**Directive**
Copy out the records below, substituting "Terms of Service" for "Privacy Policy" and keeping all other text unchanged. Leave the pictures out of your output.

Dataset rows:
########

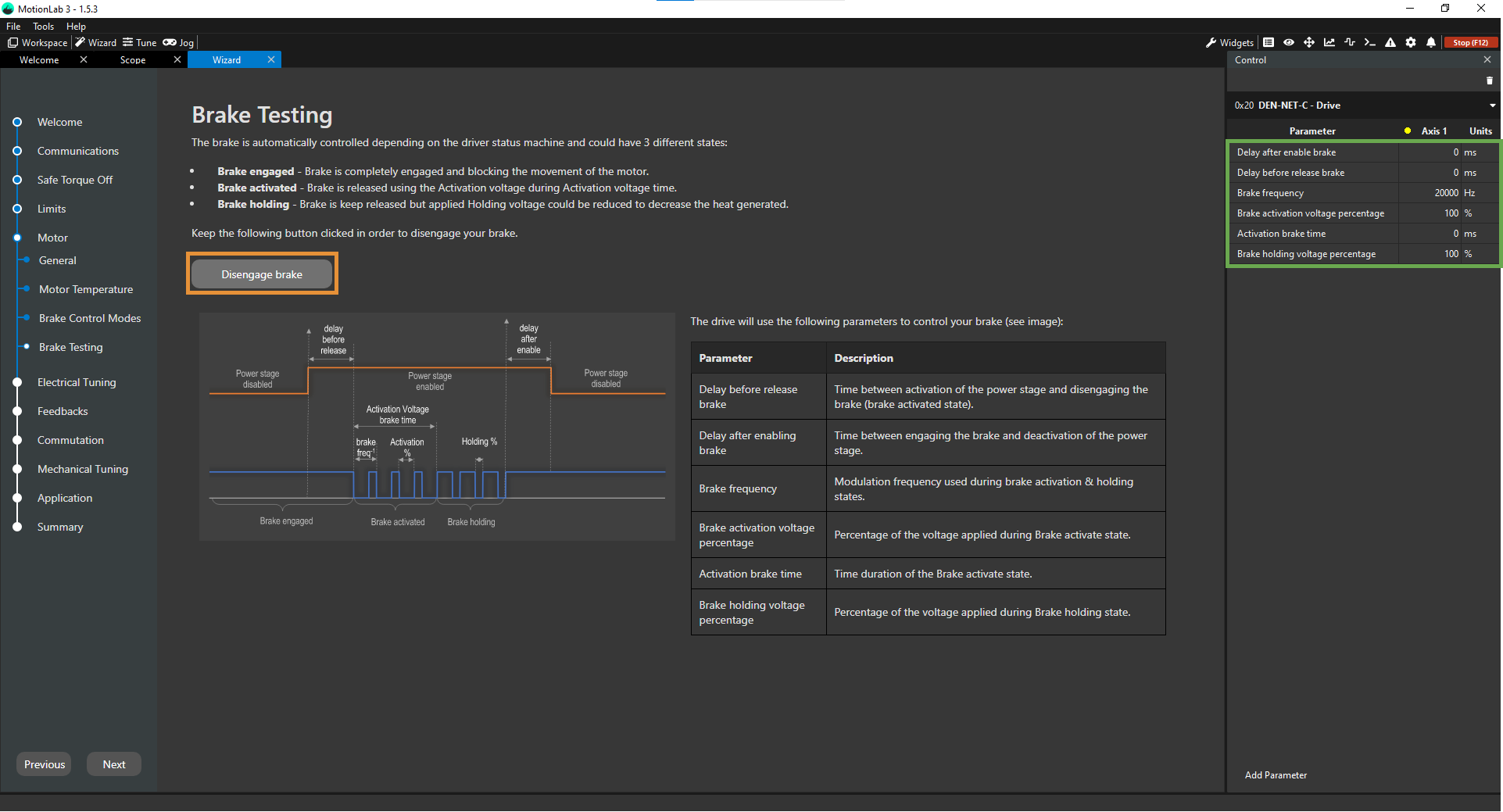This screenshot has height=812, width=1503.
Task: Open the terminal console icon
Action: [x=1369, y=43]
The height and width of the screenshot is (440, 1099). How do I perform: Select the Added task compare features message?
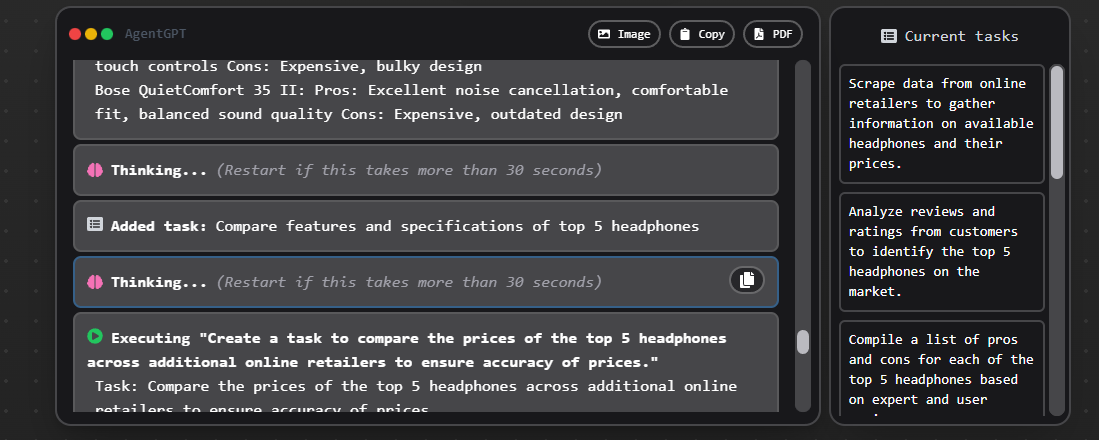tap(426, 226)
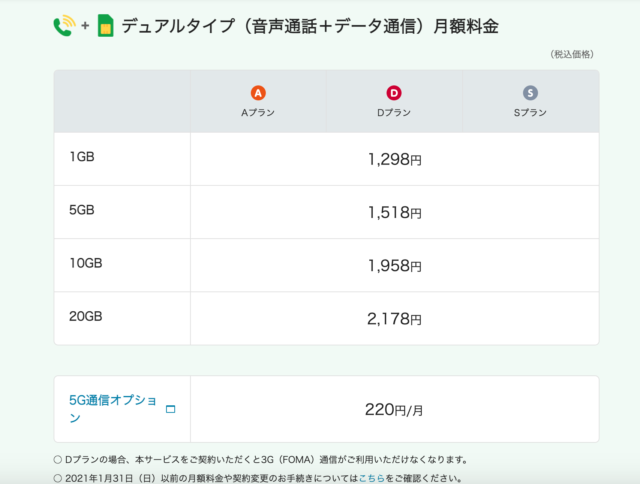
Task: Click the red D plan badge
Action: pos(394,93)
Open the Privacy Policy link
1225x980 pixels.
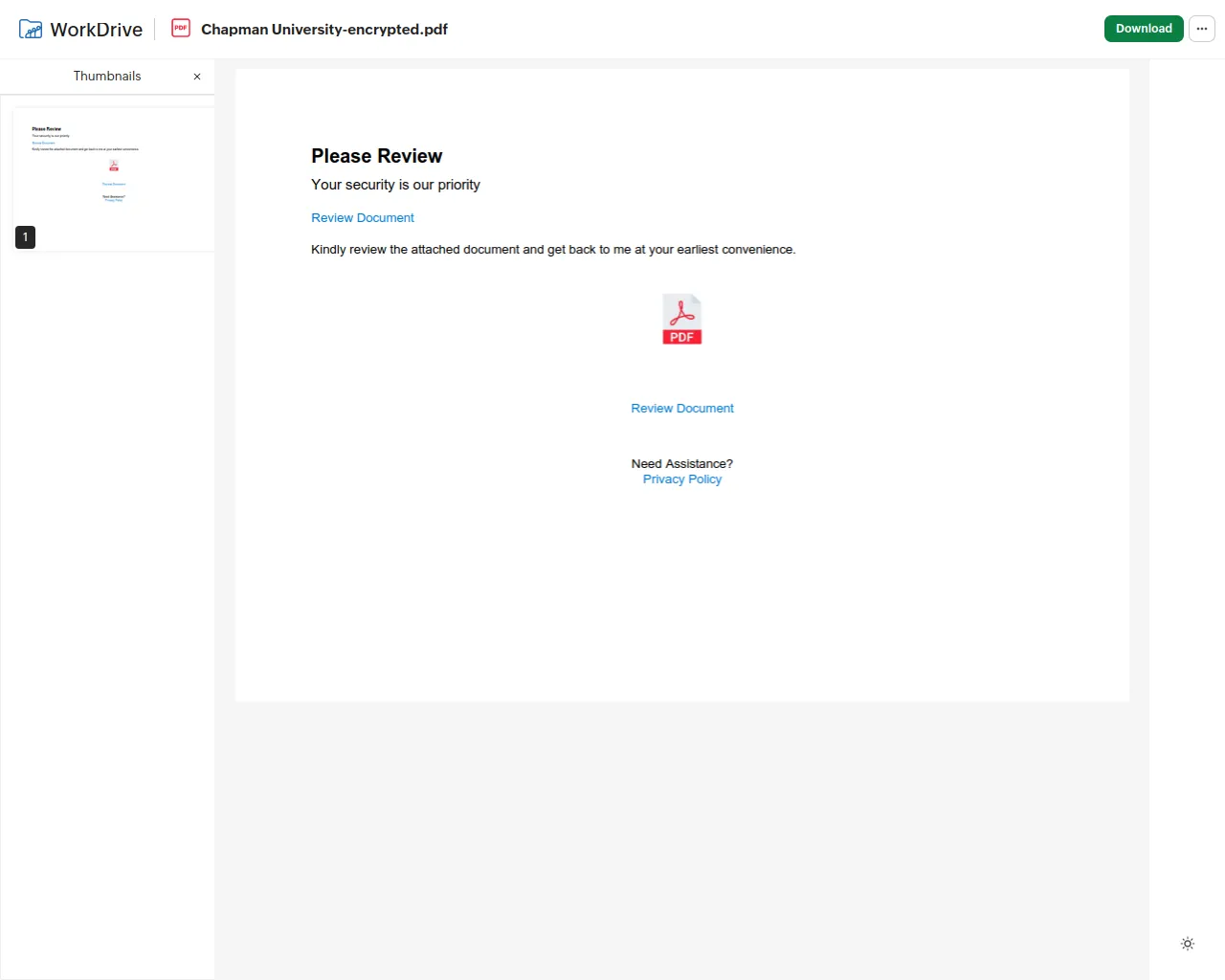(681, 479)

########

**Solution for this exercise**
This screenshot has height=812, width=1503.
Task: Open the terminal console icon
Action: [x=1369, y=43]
The height and width of the screenshot is (440, 1099). How do I perform: Select the Added task compare features message?
tap(426, 226)
Task: Click the red D plan badge
Action: pos(394,93)
Open the Terms of Service link
1225x980 pixels.
(681, 479)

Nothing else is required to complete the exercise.